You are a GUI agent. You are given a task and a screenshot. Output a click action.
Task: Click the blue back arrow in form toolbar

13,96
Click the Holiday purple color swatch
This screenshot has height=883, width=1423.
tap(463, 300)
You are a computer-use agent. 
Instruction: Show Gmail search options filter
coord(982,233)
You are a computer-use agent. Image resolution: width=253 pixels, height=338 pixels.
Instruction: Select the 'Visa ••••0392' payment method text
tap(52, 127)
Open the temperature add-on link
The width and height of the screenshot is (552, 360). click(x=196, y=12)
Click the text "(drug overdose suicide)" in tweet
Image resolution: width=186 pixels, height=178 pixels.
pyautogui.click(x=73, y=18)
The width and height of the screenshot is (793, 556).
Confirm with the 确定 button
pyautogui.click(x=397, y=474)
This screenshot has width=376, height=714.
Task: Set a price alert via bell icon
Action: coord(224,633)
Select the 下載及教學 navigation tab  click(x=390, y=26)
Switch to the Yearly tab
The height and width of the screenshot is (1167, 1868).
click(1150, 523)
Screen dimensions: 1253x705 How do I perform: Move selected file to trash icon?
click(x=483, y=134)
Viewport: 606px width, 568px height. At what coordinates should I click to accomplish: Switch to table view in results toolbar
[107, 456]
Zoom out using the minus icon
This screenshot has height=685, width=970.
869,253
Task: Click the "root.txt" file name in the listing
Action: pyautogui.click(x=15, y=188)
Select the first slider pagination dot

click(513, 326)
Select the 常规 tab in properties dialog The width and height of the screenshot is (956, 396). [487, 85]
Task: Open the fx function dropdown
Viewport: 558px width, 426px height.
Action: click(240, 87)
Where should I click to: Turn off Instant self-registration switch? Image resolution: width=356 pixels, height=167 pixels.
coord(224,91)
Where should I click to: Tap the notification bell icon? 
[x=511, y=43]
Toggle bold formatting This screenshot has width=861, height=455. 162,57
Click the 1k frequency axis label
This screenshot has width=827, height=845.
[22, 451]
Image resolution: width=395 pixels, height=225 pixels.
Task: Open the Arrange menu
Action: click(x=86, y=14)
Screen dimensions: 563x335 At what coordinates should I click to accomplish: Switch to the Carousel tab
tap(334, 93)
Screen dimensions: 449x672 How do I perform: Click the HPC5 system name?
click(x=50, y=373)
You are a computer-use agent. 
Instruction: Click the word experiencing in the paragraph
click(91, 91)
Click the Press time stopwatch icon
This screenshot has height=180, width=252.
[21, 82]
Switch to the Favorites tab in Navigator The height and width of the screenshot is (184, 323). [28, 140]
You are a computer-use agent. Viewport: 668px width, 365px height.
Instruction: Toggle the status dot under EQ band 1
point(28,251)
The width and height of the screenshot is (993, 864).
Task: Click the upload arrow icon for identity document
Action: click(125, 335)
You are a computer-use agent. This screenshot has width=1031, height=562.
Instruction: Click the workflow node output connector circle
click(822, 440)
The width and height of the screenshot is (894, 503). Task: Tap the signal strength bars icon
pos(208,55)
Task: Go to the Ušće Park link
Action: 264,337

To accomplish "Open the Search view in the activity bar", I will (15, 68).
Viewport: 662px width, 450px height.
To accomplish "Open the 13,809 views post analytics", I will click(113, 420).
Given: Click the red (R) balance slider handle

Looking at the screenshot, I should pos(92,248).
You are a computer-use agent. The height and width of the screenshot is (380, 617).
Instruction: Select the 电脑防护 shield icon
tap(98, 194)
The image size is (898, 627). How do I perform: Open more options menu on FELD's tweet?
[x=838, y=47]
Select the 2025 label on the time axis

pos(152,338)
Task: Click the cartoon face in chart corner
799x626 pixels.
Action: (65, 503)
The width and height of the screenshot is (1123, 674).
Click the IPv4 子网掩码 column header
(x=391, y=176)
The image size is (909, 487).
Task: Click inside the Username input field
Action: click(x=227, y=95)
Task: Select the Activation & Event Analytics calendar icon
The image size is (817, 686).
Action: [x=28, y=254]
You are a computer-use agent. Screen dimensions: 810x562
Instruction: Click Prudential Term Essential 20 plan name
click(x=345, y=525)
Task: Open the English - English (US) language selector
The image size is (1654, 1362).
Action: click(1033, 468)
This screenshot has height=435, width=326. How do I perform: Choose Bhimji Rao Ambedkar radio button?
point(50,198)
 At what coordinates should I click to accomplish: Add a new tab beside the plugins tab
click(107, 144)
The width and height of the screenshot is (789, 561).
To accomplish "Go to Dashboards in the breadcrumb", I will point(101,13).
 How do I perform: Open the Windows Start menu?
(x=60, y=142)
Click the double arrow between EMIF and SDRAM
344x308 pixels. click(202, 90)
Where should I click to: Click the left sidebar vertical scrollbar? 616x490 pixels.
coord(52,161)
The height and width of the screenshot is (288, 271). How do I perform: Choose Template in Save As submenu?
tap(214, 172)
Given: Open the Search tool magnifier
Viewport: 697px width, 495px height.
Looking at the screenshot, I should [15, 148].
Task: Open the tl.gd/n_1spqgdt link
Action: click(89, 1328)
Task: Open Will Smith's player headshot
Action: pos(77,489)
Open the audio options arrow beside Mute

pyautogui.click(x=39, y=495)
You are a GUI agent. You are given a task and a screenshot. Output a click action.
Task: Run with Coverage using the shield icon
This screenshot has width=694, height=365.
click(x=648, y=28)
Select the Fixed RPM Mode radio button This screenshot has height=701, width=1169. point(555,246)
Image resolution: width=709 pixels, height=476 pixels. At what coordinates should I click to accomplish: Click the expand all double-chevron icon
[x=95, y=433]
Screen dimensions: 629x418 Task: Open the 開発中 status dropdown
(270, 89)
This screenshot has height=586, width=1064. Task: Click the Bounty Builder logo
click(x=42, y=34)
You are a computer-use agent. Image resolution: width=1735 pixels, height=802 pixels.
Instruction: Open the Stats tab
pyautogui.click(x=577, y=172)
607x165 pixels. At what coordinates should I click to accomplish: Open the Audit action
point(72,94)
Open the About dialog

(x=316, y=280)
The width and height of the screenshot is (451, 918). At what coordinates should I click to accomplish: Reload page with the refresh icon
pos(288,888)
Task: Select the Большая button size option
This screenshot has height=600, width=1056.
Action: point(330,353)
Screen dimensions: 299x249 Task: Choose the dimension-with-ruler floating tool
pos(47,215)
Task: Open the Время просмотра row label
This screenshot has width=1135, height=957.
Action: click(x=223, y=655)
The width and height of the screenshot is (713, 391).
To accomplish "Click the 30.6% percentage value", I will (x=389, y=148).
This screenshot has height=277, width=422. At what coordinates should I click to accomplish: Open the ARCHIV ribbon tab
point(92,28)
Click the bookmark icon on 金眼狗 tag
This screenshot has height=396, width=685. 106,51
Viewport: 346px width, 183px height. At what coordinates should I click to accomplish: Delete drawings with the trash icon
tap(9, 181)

**TASK**
Edit the entries above by replacing "pagination dot" with "carousel indicator" and leave everything else unchanged.

**SOLUTION TO THE EXERCISE**
You are a GUI agent. You are given a task and a screenshot. Output a click action.
Task: Click the blue back arrow in form toolbar

13,96
Click the Holiday purple color swatch
This screenshot has height=883, width=1423.
tap(463, 300)
You are a computer-use agent. 
Instruction: Show Gmail search options filter
coord(982,233)
You are a computer-use agent. Image resolution: width=253 pixels, height=338 pixels.
Instruction: Select the 'Visa ••••0392' payment method text
tap(52, 127)
Open the temperature add-on link
The width and height of the screenshot is (552, 360). click(x=196, y=12)
Click the text "(drug overdose suicide)" in tweet
Image resolution: width=186 pixels, height=178 pixels.
pyautogui.click(x=73, y=18)
The width and height of the screenshot is (793, 556).
Confirm with the 确定 button
pyautogui.click(x=397, y=474)
This screenshot has width=376, height=714.
Task: Set a price alert via bell icon
Action: coord(224,633)
Select the 下載及教學 navigation tab  click(x=390, y=26)
Switch to the Yearly tab
The height and width of the screenshot is (1167, 1868).
click(1150, 523)
Screen dimensions: 1253x705 How do I perform: Move selected file to trash icon?
click(x=483, y=134)
Viewport: 606px width, 568px height. At what coordinates should I click to accomplish: Switch to table view in results toolbar
[107, 456]
Zoom out using the minus icon
This screenshot has height=685, width=970.
869,253
Task: Click the "root.txt" file name in the listing
Action: pyautogui.click(x=15, y=188)
Select the first slider carousel indicator

click(513, 326)
Select the 常规 tab in properties dialog The width and height of the screenshot is (956, 396). [487, 85]
Task: Open the fx function dropdown
Viewport: 558px width, 426px height.
Action: click(240, 87)
Where should I click to: Turn off Instant self-registration switch? Image resolution: width=356 pixels, height=167 pixels.
coord(224,91)
Where should I click to: Tap the notification bell icon? 
[x=511, y=43]
Toggle bold formatting This screenshot has width=861, height=455. 162,57
Click the 1k frequency axis label
This screenshot has width=827, height=845.
[22, 451]
Image resolution: width=395 pixels, height=225 pixels.
Task: Open the Arrange menu
Action: click(x=86, y=14)
Screen dimensions: 563x335 At what coordinates should I click to accomplish: Switch to the Carousel tab
tap(334, 93)
Screen dimensions: 449x672 How do I perform: Click the HPC5 system name?
click(x=50, y=373)
You are a computer-use agent. 
Instruction: Click the word experiencing in the paragraph
click(91, 91)
Click the Press time stopwatch icon
This screenshot has height=180, width=252.
[21, 82]
Switch to the Favorites tab in Navigator The height and width of the screenshot is (184, 323). [28, 140]
You are a computer-use agent. Viewport: 668px width, 365px height.
Instruction: Toggle the status dot under EQ band 1
point(28,251)
The width and height of the screenshot is (993, 864).
Task: Click the upload arrow icon for identity document
Action: click(125, 335)
You are a computer-use agent. This screenshot has width=1031, height=562.
Instruction: Click the workflow node output connector circle
click(822, 440)
The width and height of the screenshot is (894, 503). Task: Tap the signal strength bars icon
pos(208,55)
Task: Go to the Ušće Park link
Action: 264,337

To accomplish "Open the Search view in the activity bar", I will (15, 68).
Viewport: 662px width, 450px height.
To accomplish "Open the 13,809 views post analytics", I will click(113, 420).
Given: Click the red (R) balance slider handle

Looking at the screenshot, I should pos(92,248).
You are a computer-use agent. The height and width of the screenshot is (380, 617).
Instruction: Select the 电脑防护 shield icon
tap(98, 194)
The image size is (898, 627). How do I perform: Open more options menu on FELD's tweet?
[x=838, y=47]
Select the 2025 label on the time axis

pos(152,338)
Task: Click the cartoon face in chart corner
799x626 pixels.
Action: (65, 503)
The width and height of the screenshot is (1123, 674).
Click the IPv4 子网掩码 column header
(x=391, y=176)
The image size is (909, 487).
Task: Click inside the Username input field
Action: click(x=227, y=95)
Task: Select the Activation & Event Analytics calendar icon
The image size is (817, 686).
Action: [x=28, y=254]
You are a computer-use agent. Screen dimensions: 810x562
Instruction: Click Prudential Term Essential 20 plan name
click(x=345, y=525)
Task: Open the English - English (US) language selector
The image size is (1654, 1362).
Action: click(1033, 468)
This screenshot has height=435, width=326. How do I perform: Choose Bhimji Rao Ambedkar radio button?
point(50,198)
 At what coordinates should I click to accomplish: Add a new tab beside the plugins tab
click(107, 144)
The width and height of the screenshot is (789, 561).
To accomplish "Go to Dashboards in the breadcrumb", I will point(101,13).
 How do I perform: Open the Windows Start menu?
(x=60, y=142)
Click the double arrow between EMIF and SDRAM
344x308 pixels. click(202, 90)
Where should I click to: Click the left sidebar vertical scrollbar? 616x490 pixels.
coord(52,161)
The height and width of the screenshot is (288, 271). How do I perform: Choose Template in Save As submenu?
tap(214, 172)
Given: Open the Search tool magnifier
Viewport: 697px width, 495px height.
Looking at the screenshot, I should [15, 148].
Task: Open the tl.gd/n_1spqgdt link
Action: click(89, 1328)
Task: Open Will Smith's player headshot
Action: pos(77,489)
Open the audio options arrow beside Mute

pyautogui.click(x=39, y=495)
You are a GUI agent. You are given a task and a screenshot. Output a click action.
Task: Run with Coverage using the shield icon
This screenshot has width=694, height=365.
click(x=648, y=28)
Select the Fixed RPM Mode radio button This screenshot has height=701, width=1169. point(555,246)
Image resolution: width=709 pixels, height=476 pixels. At what coordinates should I click to accomplish: Click the expand all double-chevron icon
[x=95, y=433]
Screen dimensions: 629x418 Task: Open the 開発中 status dropdown
(270, 89)
This screenshot has height=586, width=1064. Task: Click the Bounty Builder logo
click(x=42, y=34)
You are a computer-use agent. Image resolution: width=1735 pixels, height=802 pixels.
Instruction: Open the Stats tab
pyautogui.click(x=577, y=172)
607x165 pixels. At what coordinates should I click to accomplish: Open the Audit action
point(72,94)
Open the About dialog

(x=316, y=280)
The width and height of the screenshot is (451, 918). At what coordinates should I click to accomplish: Reload page with the refresh icon
pos(288,888)
Task: Select the Большая button size option
This screenshot has height=600, width=1056.
Action: point(330,353)
Screen dimensions: 299x249 Task: Choose the dimension-with-ruler floating tool
pos(47,215)
Task: Open the Время просмотра row label
This screenshot has width=1135, height=957.
Action: click(x=223, y=655)
The width and height of the screenshot is (713, 391).
To accomplish "Click the 30.6% percentage value", I will (x=389, y=148).
This screenshot has height=277, width=422. At what coordinates should I click to accomplish: Open the ARCHIV ribbon tab
point(92,28)
Click the bookmark icon on 金眼狗 tag
This screenshot has height=396, width=685. 106,51
Viewport: 346px width, 183px height. At what coordinates should I click to accomplish: Delete drawings with the trash icon
tap(9, 181)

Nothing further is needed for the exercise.